MKL_INCS    = -I$(HPC_MKL_INC)
MKL_LIBS    = -L$(HPC_MKL_LIB) -lmkl_intel_lp64 -lmkl_sequential -lmkl_core
MKL_MP_LIBS = -L$(HPC_MKL_LIB) -lmkl_intel_lp64 -lmkl_intel_thread -lmkl_core

CUDA_INCS   = -I$(HPC_CUDA_INC) 
CUDA_LIBS   = -L$(HPC_CUDA_LIB) -lcublas 

LIBS        = $(MKL_MP_LIBS) $(CUDA_LIBS) -lpthread -lrt
INCS        = $(MKL_INCS) $(CUDA_INCS)

bm: bm.o ptime.o resuse.o
	$(CC) $(CFLAGS)  -o bm bm.o ptime.o resuse.o $(LIBS)

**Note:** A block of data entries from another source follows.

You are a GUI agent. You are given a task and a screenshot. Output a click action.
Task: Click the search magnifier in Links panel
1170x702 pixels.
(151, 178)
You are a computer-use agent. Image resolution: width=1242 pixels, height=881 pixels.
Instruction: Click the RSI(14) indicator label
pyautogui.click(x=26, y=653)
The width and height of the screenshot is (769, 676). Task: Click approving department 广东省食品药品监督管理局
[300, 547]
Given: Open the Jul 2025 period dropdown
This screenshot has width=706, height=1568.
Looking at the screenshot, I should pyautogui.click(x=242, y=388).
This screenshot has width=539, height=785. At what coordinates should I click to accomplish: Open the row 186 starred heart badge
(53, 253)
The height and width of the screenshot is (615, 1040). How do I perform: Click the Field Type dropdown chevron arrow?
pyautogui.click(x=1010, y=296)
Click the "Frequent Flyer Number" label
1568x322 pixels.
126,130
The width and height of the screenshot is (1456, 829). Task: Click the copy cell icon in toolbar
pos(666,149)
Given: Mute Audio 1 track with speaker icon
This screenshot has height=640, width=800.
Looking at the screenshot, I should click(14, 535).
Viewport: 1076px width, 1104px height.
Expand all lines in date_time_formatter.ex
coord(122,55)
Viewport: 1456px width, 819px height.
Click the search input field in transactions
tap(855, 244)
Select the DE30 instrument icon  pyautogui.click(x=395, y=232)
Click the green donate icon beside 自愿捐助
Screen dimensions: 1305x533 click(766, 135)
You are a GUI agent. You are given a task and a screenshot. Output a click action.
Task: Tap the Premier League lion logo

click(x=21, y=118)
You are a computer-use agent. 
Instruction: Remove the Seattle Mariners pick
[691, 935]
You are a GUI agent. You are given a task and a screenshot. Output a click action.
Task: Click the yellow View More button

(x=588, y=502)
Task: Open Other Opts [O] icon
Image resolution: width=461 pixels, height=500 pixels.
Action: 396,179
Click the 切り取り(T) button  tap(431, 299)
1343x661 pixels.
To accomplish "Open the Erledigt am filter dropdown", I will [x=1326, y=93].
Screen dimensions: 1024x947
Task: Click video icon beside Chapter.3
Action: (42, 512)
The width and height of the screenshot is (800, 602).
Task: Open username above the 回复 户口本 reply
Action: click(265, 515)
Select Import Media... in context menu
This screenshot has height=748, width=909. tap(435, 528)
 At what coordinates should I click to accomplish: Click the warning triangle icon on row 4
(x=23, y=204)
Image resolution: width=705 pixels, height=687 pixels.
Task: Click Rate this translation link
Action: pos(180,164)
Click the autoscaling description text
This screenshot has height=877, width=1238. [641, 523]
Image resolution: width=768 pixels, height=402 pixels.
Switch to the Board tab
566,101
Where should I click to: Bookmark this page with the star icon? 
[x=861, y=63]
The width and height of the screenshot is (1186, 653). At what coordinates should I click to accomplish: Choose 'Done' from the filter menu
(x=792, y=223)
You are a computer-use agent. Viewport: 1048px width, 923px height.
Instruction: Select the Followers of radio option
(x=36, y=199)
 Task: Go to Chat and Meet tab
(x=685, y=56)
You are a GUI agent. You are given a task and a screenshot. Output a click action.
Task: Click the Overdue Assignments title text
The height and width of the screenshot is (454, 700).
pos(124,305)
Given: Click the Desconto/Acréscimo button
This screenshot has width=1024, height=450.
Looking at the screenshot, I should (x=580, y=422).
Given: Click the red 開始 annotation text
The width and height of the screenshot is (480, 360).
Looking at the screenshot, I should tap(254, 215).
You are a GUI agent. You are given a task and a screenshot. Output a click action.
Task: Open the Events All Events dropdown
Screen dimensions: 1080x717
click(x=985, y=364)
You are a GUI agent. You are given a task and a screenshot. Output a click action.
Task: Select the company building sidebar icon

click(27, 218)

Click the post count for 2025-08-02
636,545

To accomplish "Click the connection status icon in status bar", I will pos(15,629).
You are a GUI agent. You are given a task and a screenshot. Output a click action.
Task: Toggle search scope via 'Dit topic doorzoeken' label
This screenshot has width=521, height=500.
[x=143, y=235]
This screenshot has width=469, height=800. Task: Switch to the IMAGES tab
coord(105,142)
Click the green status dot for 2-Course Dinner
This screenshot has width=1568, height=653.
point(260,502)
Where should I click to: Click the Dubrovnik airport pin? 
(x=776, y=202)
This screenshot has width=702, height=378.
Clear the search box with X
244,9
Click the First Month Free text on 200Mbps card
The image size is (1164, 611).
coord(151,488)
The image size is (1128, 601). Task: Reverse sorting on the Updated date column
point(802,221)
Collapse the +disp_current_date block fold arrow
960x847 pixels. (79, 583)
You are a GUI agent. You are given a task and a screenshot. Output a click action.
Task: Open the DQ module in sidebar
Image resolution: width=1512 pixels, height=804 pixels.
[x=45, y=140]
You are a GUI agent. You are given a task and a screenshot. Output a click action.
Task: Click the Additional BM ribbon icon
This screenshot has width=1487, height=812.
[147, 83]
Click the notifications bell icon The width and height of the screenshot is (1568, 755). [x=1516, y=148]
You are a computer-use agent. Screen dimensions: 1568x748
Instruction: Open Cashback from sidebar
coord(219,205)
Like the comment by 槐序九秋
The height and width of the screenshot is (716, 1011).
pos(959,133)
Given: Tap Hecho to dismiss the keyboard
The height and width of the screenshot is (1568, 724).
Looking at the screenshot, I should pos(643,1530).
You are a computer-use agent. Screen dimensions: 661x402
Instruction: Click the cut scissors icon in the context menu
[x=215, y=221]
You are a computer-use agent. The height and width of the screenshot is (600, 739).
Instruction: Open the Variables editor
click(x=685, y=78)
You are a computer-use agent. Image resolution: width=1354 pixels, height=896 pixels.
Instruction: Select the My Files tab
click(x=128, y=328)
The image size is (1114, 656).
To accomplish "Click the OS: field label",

cuda_bm: cuda_bm.c resuse.o
	$(CC) $(CFLAGS) $(INCS) -o cuda_bm cuda_bm.c resuse.o $(LIBS)

cuda_sp_bm: cuda_sp_bm.c resuse.o
	$(CC) $(CFLAGS) $(INCS) -o cuda_sp_bm cuda_sp_bm.c resuse.o $(LIBS)

clean:
	rm -f *.o core.* bm cuda_bm

Compiling and Linking

Download the above three files into a single directory. Then type:

[taylor@c11a-s15 Bench]$ module load intel/2013
[taylor@c11a-s15 Bench]$ module load cuda/5.5
[taylor@c11a-s15 Bench]$ make clean
rm -f *.o core.* bm cuda_bm

[taylor@c11a-s15 Bench]$ make cuda_bm
icc -O3 -openmp -I/opt/intel/composer_xe_2013_sp1.0.080/mkl/include   -c -o resuse.o resuse.c
icc -O3 -openmp -I/opt/intel/composer_xe_2013_sp1.0.080/mkl/include -I/opt/cuda/5.5/include -I/opt/intel/composer_xe_2013_sp1.0.080/mkl/include -o cuda_bm cuda_bm.c resuse.o -L/opt/cuda/5.5/lib64 -lcublas -L/opt/intel/composer_xe_2013_sp1.0.080/mkl/lib/intel64 -lmkl_intel_lp64 -lmkl_intel_thread -lmkl_core -lpthread -lrt

Output

 
# Host: Single, Hex-Core Intel 5675 @ 3.0 GHz
# GPU: Kepler K20c
$ export OMP_NUM_THREADS=4
$ ./cuda_bm
Initializing Matrices...Done.    Elapsed Time = 2.3768 secs
Starting parallel DGEMM...Done.  Elapsed Time = 33.2302 secs
                                 GFlOP Rate   =  45.3546
Initializing CUDA...Done.
Re-initializing Matrices...Done.  Elapsed Time = 2.1733 secs
Starting CUDA DGEMM...Done.       Elapsed Time = 2.3522 secs
                                  GFlOP Rate   = 640.7458